>>>

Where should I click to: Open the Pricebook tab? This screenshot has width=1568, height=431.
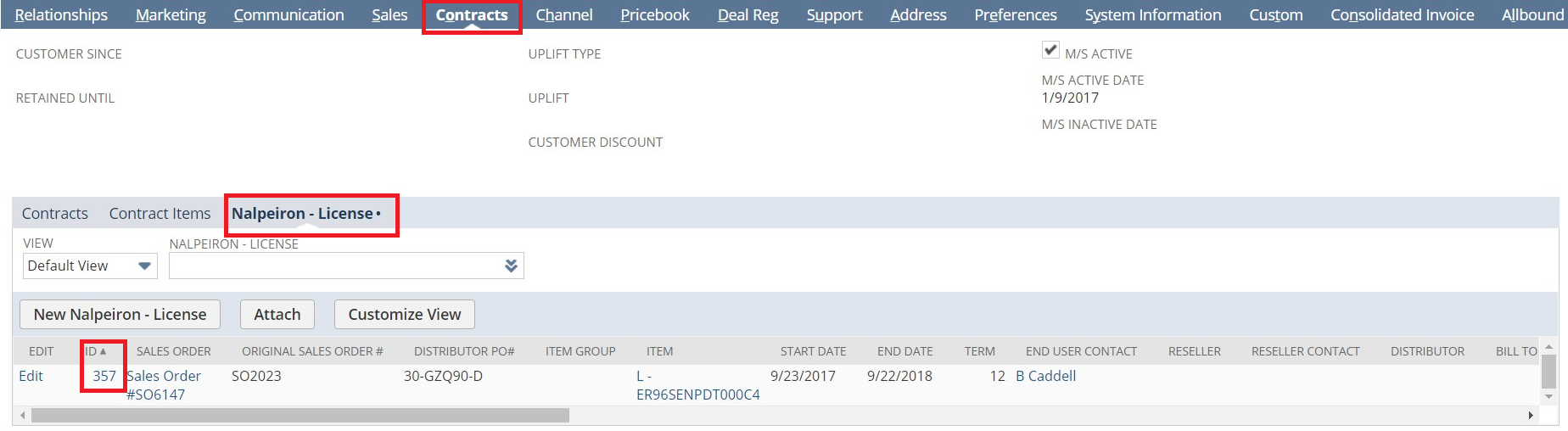(655, 15)
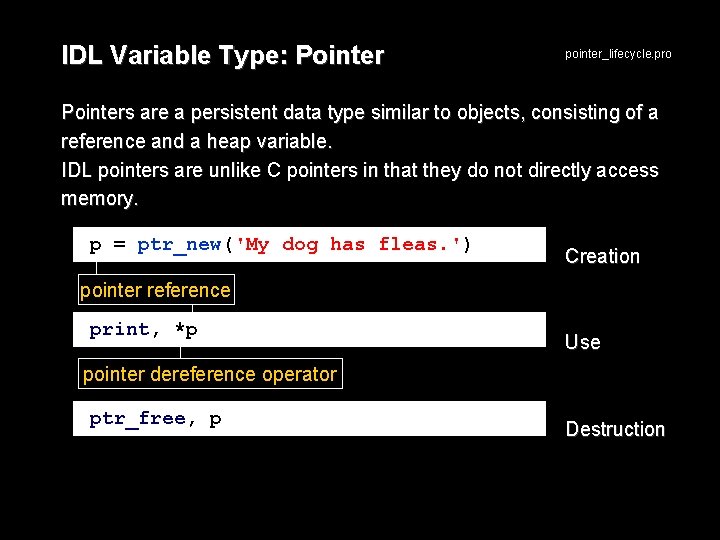Click the slide title 'IDL Variable Type: Pointer'
This screenshot has width=720, height=540.
(223, 56)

<<<

● PROBLEM TO WORK ON
Write every entry again exactly as given, skipping the pictures.

● SOLUTION TO THE EXERCISE
Where should I click to: Open the Pricebook tab? This screenshot has width=1568, height=431.
(655, 15)
Click the slide title 'IDL Variable Type: Pointer'
This screenshot has width=720, height=540.
(223, 56)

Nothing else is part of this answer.